---- ENTRÉES DE DONNÉES

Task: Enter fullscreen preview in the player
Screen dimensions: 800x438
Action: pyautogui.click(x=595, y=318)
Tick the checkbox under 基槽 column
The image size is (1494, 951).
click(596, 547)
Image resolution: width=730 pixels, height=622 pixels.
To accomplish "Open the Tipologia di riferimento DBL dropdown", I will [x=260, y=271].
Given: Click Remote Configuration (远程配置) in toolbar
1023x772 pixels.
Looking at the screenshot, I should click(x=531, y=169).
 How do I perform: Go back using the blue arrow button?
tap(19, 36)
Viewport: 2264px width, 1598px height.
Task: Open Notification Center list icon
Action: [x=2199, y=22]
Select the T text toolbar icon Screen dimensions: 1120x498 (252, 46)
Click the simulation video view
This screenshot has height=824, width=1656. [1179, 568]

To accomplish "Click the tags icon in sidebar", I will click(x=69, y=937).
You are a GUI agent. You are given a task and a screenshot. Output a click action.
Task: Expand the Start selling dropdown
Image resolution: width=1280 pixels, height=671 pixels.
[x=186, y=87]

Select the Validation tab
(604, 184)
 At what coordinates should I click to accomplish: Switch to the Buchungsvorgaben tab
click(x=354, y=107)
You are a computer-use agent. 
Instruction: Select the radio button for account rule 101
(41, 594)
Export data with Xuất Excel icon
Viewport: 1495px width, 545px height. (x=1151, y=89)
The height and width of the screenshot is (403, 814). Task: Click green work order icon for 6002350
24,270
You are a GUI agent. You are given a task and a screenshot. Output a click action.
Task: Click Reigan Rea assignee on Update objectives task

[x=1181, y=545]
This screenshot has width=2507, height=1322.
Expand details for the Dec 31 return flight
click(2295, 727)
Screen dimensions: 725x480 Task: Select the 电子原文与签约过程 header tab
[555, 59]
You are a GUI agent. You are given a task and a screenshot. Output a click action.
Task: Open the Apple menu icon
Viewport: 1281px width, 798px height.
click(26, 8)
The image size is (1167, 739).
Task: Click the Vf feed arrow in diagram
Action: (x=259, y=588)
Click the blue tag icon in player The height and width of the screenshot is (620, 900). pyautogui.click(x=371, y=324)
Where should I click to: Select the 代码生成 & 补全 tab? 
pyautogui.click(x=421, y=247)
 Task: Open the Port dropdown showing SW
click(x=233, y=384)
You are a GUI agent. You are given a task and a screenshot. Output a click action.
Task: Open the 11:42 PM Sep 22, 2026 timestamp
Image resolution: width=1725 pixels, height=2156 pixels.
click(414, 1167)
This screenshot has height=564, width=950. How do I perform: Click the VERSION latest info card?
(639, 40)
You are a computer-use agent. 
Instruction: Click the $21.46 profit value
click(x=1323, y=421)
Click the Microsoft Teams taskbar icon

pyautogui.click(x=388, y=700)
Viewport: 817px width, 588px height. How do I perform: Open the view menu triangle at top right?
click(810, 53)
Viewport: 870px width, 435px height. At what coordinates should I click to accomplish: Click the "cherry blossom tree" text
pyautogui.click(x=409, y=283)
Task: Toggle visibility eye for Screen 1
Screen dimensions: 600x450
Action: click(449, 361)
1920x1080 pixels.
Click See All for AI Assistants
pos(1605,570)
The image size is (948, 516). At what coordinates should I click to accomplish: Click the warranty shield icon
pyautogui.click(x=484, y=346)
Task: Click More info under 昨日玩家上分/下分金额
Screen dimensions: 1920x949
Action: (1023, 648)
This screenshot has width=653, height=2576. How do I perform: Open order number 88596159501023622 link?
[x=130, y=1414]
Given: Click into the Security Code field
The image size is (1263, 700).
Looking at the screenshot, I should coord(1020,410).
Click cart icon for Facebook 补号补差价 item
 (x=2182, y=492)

--------

## CONSIGNE:
Transformez les lignes ci-dessus en une liste JSON de chaînes, avec une chaîne par ligne. Laissez de côté les lignes vides.

## CORRIGÉ:
[
  "Task: Enter fullscreen preview in the player",
  "Screen dimensions: 800x438",
  "Action: pyautogui.click(x=595, y=318)",
  "Tick the checkbox under 基槽 column",
  "The image size is (1494, 951).",
  "click(596, 547)",
  "Image resolution: width=730 pixels, height=622 pixels.",
  "To accomplish \"Open the Tipologia di riferimento DBL dropdown\", I will [x=260, y=271].",
  "Given: Click Remote Configuration (远程配置) in toolbar",
  "1023x772 pixels.",
  "Looking at the screenshot, I should click(x=531, y=169).",
  " How do I perform: Go back using the blue arrow button?",
  "tap(19, 36)",
  "Viewport: 2264px width, 1598px height.",
  "Task: Open Notification Center list icon",
  "Action: [x=2199, y=22]",
  "Select the T text toolbar icon Screen dimensions: 1120x498 (252, 46)",
  "Click the simulation video view",
  "This screenshot has height=824, width=1656. [1179, 568]",
  "To accomplish \"Click the tags icon in sidebar\", I will click(x=69, y=937).",
  "You are a GUI agent. You are given a task and a screenshot. Output a click action.",
  "Task: Expand the Start selling dropdown",
  "Image resolution: width=1280 pixels, height=671 pixels.",
  "[x=186, y=87]",
  "Select the Validation tab",
  "(604, 184)",
  " At what coordinates should I click to accomplish: Switch to the Buchungsvorgaben tab",
  "click(x=354, y=107)",
  "You are a computer-use agent. ",
  "Instruction: Select the radio button for account rule 101",
  "(41, 594)",
  "Export data with Xuất Excel icon",
  "Viewport: 1495px width, 545px height. (x=1151, y=89)",
  "The height and width of the screenshot is (403, 814). Task: Click green work order icon for 6002350",
  "24,270",
  "You are a GUI agent. You are given a task and a screenshot. Output a click action.",
  "Task: Click Reigan Rea assignee on Update objectives task",
  "[x=1181, y=545]",
  "This screenshot has width=2507, height=1322.",
  "Expand details for the Dec 31 return flight",
  "click(2295, 727)",
  "Screen dimensions: 725x480 Task: Select the 电子原文与签约过程 header tab",
  "[555, 59]",
  "You are a GUI agent. You are given a task and a screenshot. Output a click action.",
  "Task: Open the Apple menu icon",
  "Viewport: 1281px width, 798px height.",
  "click(26, 8)",
  "The image size is (1167, 739).",
  "Task: Click the Vf feed arrow in diagram",
  "Action: (x=259, y=588)",
  "Click the blue tag icon in player The height and width of the screenshot is (620, 900). pyautogui.click(x=371, y=324)",
  "Where should I click to: Select the 代码生成 & 补全 tab? ",
  "pyautogui.click(x=421, y=247)",
  " Task: Open the Port dropdown showing SW",
  "click(x=233, y=384)",
  "You are a GUI agent. You are given a task and a screenshot. Output a click action.",
  "Task: Open the 11:42 PM Sep 22, 2026 timestamp",
  "Image resolution: width=1725 pixels, height=2156 pixels.",
  "click(414, 1167)",
  "This screenshot has height=564, width=950. How do I perform: Click the VERSION latest info card?",
  "(639, 40)",
  "You are a computer-use agent. ",
  "Instruction: Click the $21.46 profit value",
  "click(x=1323, y=421)",
  "Click the Microsoft Teams taskbar icon",
  "pyautogui.click(x=388, y=700)",
  "Viewport: 817px width, 588px height. How do I perform: Open the view menu triangle at top right?",
  "click(810, 53)",
  "Viewport: 870px width, 435px height. At what coordinates should I click to accomplish: Click the \"cherry blossom tree\" text",
  "pyautogui.click(x=409, y=283)",
  "Task: Toggle visibility eye for Screen 1",
  "Screen dimensions: 600x450",
  "Action: click(449, 361)",
  "1920x1080 pixels.",
  "Click See All for AI Assistants",
  "pos(1605,570)",
  "The image size is (948, 516). At what coordinates should I click to accomplish: Click the warranty shield icon",
  "pyautogui.click(x=484, y=346)",
  "Task: Click More info under 昨日玩家上分/下分金额",
  "Screen dimensions: 1920x949",
  "Action: (1023, 648)",
  "This screenshot has width=653, height=2576. How do I perform: Open order number 88596159501023622 link?",
  "[x=130, y=1414]",
  "Given: Click into the Security Code field",
  "The image size is (1263, 700).",
  "Looking at the screenshot, I should coord(1020,410).",
  "Click cart icon for Facebook 补号补差价 item",
  " (x=2182, y=492)"
]